The Australian Olympic Committee has welcomed new coronavirus testing protocols detailed by organisers of the Tokyo Olympics.

Australia's Olympic hierarchy welcomes stricter coronavirus testing at the Tokyo Games while hoping spectators will attend the sporting showpiece.

Australia's Olympic team chef de mission Ian Chesterman says heightened testing protocols announced by Games organisers overnight will give athletes greater confidence about their safety.

All athletes and support staff must be cleared of coronavirus by two tests within 96 hours of departing for Tokyo.

And athletes and their close contacts will then be tested daily while in Tokyo for the Games to start on July 23.

"We certainly welcome the additional testing," Chesterman told reporters in Melbourne on Thursday.

"We will now have two lots of testing in the last 96 hours before we arrive in Japan, we will be tested on arrival in Japan, and will be tested many times throughout our period of stay.

"It's important we have that extra level of testing.

"That gives our athletes confidence that when we get into the Olympic village, which becomes our bubble, there will be a safe environment."

The new measures were announced by Games organisers who have delayed a decision on spectators until June.

International spectators have been banned but Chesterman hoped Japanese crowds would be permitted.

Supplied entries —
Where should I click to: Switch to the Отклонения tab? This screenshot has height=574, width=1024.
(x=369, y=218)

* * *

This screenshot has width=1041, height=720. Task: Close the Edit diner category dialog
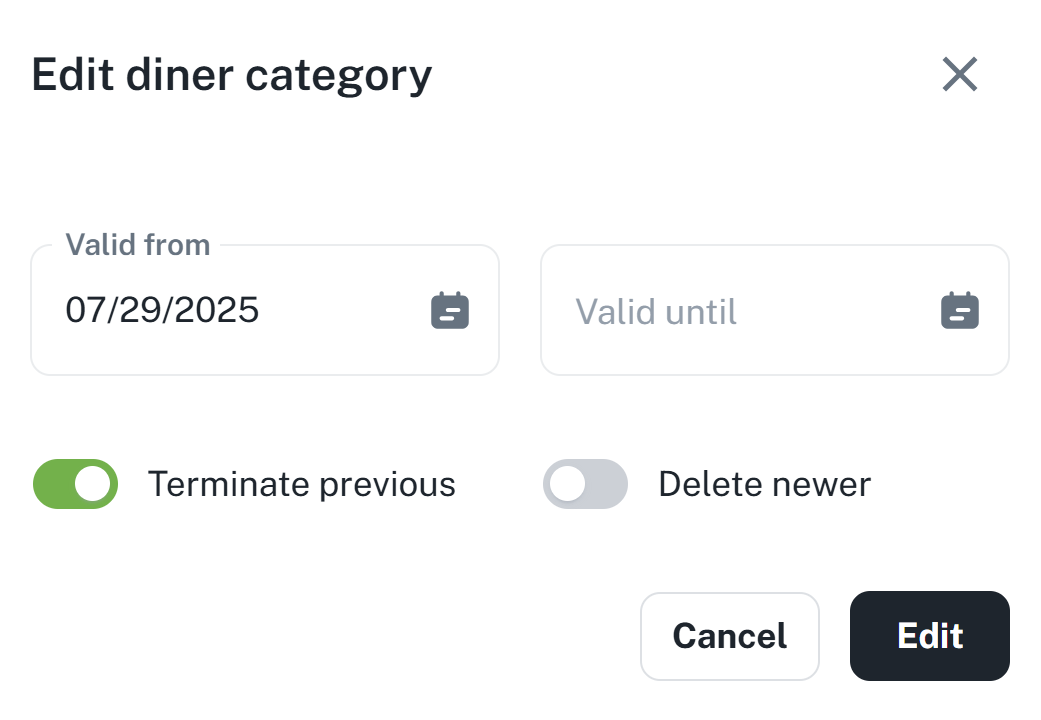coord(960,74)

Tasks for this exercise —
**a.** Copy the article on Tokyo Olympics coronavirus testing word for word, from "Australia's Olympic team" to "on July 23.".
**b.** In the article on Tokyo Olympics coronavirus testing, until when have the Games organisers delayed their decision on spectators?
**c.** Continue the article on Tokyo Olympics coronavirus testing, starting after its last sentence.

Results —
**a.**
Australia's Olympic team chef de mission Ian Chesterman says heightened testing protocols announced by Games organisers overnight will give athletes greater confidence about their safety.

All athletes and support staff must be cleared of coronavirus by two tests within 96 hours of departing for Tokyo.

And athletes and their close contacts will then be tested daily while in Tokyo for the Games to start on July 23.

**b.** Until June.

**c.**
"I would still be hopeful, and I know everyone wants there to be some fans in the crowds," he said.

"We know there won't be any international fans and there hopefully are Japanese fans.

"But this is a Games in which the athletes say 'just give us our moment on the Olympic field of play'.

"Is it going to be the Games that we all wanted to have with big crowds? Maybe not."

Australia will decide in June whether to enforce its own protocols on top of those detailed by Tokyo's organising committee in so-called playbooks.

Parts of Japan, including Tokyo, were put under a new state of emergency at the weekend, and most Japanese public think the Games, postponed from 2020 because of the pandemic, should be cancelled or delayed again.

But Chesterman said ensuring athletes got "their time in the sun" was paramount to the AOC.

"It is a very different environment to what might happen at a normal Games," he said.

"... These are a Games for these times, they're difficult times.

"But our athletes want their moment on their field of play and we want to create that opportunity for them.

"We really hope that while the athletes may miss out on some of their normal experiences, they still get their moment in the sun which they have worked so hard for for four years, five years and in many cases a lifetime."